Tuesday, July 29, 2014
Attorney-Client Privilege Trumps Local Ordinance—C.A.
By a MetNews Staff Writer
The attorney-client privilege takes precedence over a San Francisco ordinance requiring broad disclosure of public information, the First District Court of Appeal ruled yesterday.
The privilege is incorporated in the city’s charter, the court held, and therefore preempts any conflicting provision of the city’s Sunshine Ordinance.
The court overruled San Francisco Superior Court Judge Ernest Goldsmith, who said that a specific provision of the 1999 Sunshine Ordinance, requiring disclosure of communications between the City Attorney’s Office and city officials or employees about the ordinance itself, or other public records or ethics issues, be disclosed.
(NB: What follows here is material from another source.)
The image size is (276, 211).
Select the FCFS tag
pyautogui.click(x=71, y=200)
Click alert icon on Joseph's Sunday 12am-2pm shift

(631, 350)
Allen Grossman, a retired lawyer and open records activist, invoked the California Public Records Act and the ordinance in 2012, seeking documents related to the city Ethics Commission’s enforcement of the ordinance. The commission produced more than 120 documents, but withheld 24 communications between the commission staff and the City Attorney’s Office.
The disputed documents related to the process of drafting regulations governing the resolution of disputes regarding production under the ordinance. The Court of Appeal had previously stayed Goldsmith’s order.
Contra Costa Superior Court Judge Diana Becton, sitting on assignment to Div. One of the Court of Appeal, yesterday sided with the city.
Becton explained that the charter establishes “an attorney-client relationship between the city attorney on the one hand, and City and its officers and agencies (including the Ethics Commission) on the other.” By establishing such a relationship, the jurist said, the charter made the Evidence Code’s statement of the attorney-client privilege applicable to all communications between the city attorney and the officers and agencies.
Becton rejected Grossman’s argument that the charter should be interpreted narrowly in order to reconcile it with the narrow carve-out for disclosure in the ordinance.
The charter, she wrote, is unambiguous in its creation of the attorney-client relationship, she said, to which the privilege is central. Nor, she wrote, have California’s open-government laws been interpreted to trump the privilege in the past.
The case is St. Croix vs. Superior Court (Grossman), 14 S.O.S. 3935.